Fukuyama revisitado

Os recentes acontecimentos no Egipto vieram confirmar a ilusão e fracasso da ‘Primavera Árabe’ como sinónimo de modernização e viragem democrática.

este fracasso, registado em todo o magrebe e médio oriente (fora a transição reformista marroquina) põe em causa a tese do determinismo evolutivo, enunciada por francis fukuyama no final da guerra fria, segundo a qual o mundo – todo o mundo – caminharia para sociedades democráticas e capitalistas.

na década de 1970, tinham terminado na europa, por ruptura ou transição, os regimes autoritários da península ibérica e caído a ditadura militar grega, ficando democratizado o espaço nato. na década seguinte, seria a vez das américas: o brasil concretizava a transição do regime militar e em 1985 o chile de pinochet iniciava essa transição concluída em 1988. os generais argentinos tinham caído com a guerra das malvinas em 1983. assim, com excepção de cuba, a américa latina democratizara-se.

nos finais da década de 80, em consequência da política de reagan e da perestroika, era a vez da queda dos regimes comunistas da europa oriental, seguida pela fragmentação da própria união soviética. depois em 1994, chegaria o fim do regime minoritário branco da áfrica do sul.

apesar dos conflitos dos balcãs e dos grandes lagos, do macroterrorismo da al-qaeda e das guerras do afeganistão e do iraque, a vaga continuou com a queda de sucessivos ‘homens fortes’.
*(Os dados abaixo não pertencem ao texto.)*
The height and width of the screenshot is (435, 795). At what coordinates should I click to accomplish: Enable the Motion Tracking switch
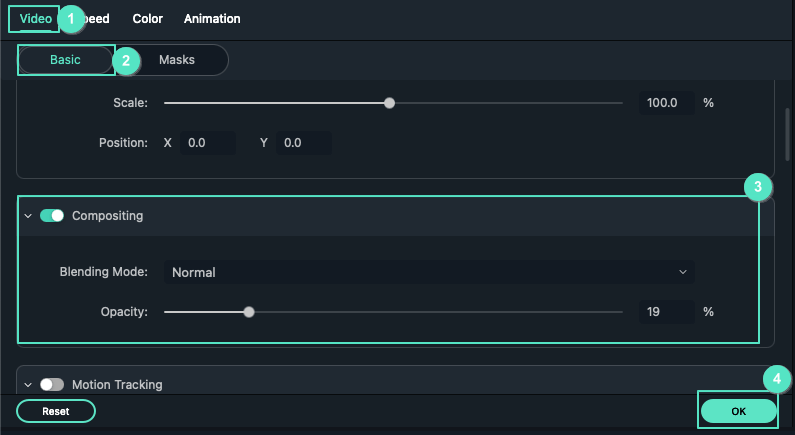pos(52,385)
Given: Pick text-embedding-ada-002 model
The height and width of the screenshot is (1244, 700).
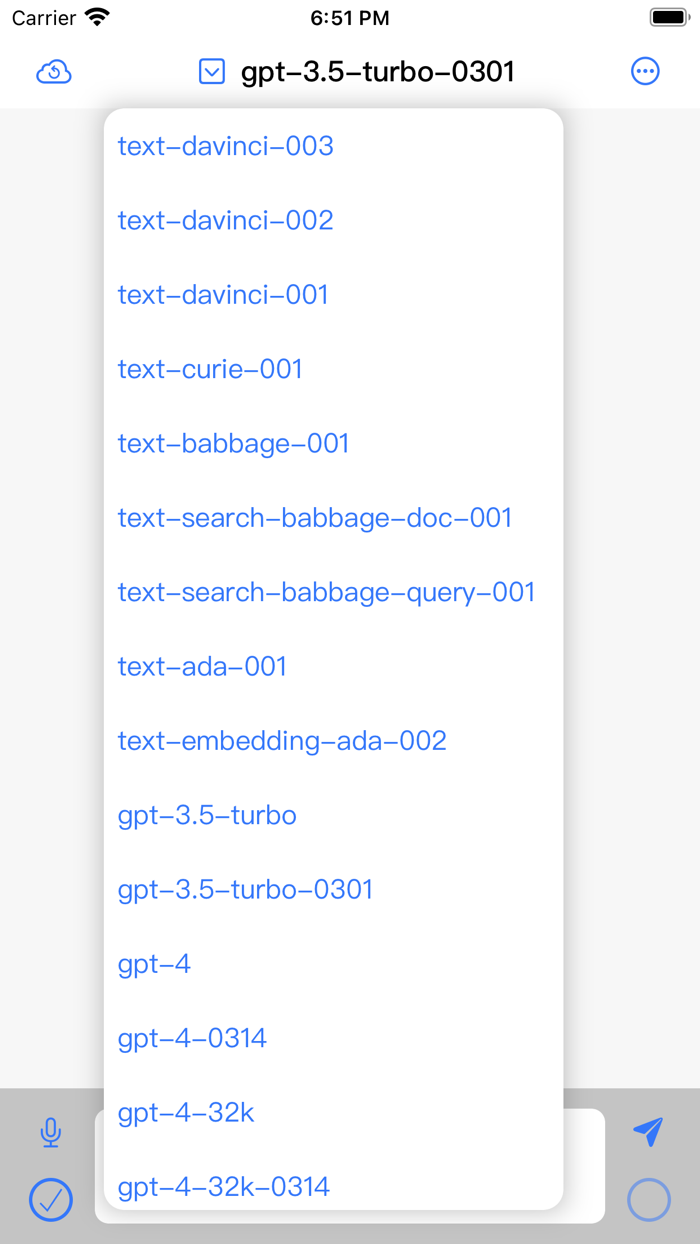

dois tipos de regimes não democráticos sobreviviam: os inspirados no marxismo-leninismo e as autocracias tradicionais islâmicas (como a arábia saudita e a clerocracia iraniana).

os cépticos anti-fukuyama, como s.p. huntington, sempre insistiram em que as democracias constitucionais funcionariam basicamente naqueles espaços que eram cristãos e tinham tido uma experiência constitucional no século xix e criado uma sociedade civil, como era o caso da europa e das américas.

os factos parecem voltar a dar-lhes razão: além do claro impasse e recuo das instituições democráticas no magrebe e no oriente próximo, importantes estados como a república popular da china e a rússia de putin mostram-se pouco permeáveis ao modelo democrático.

na china, sob a liderança do novo presidente, xi jinping, o partido comunista distribuiu um texto conhecido como ‘documento n.º 9’, que aponta os ‘sete perigos’ subversivos, em termos de ideias e princípios, que a china enfrenta.

o primeiro é a ‘democracia constitucional ocidental’ e os outros têm a ver com o ideário implícito neste modelo – direitos humanos universais, independência dos media, neo-liberalismo… a difusão destes valores é contrária à liderança política do partido comunista. apesar das iniciais interpretações ‘liberais’ do novo líder, é claro que o nacionalismo e a autoridade do partido vão continuar a ser dominantes.

na rússia de putin, é também a personalização do poder e o nacionalismo populista que dominam. como na turquia, na hungria e em outros países da europa oriental e ex-comunista.

dificuldades para a tese de fukuyama.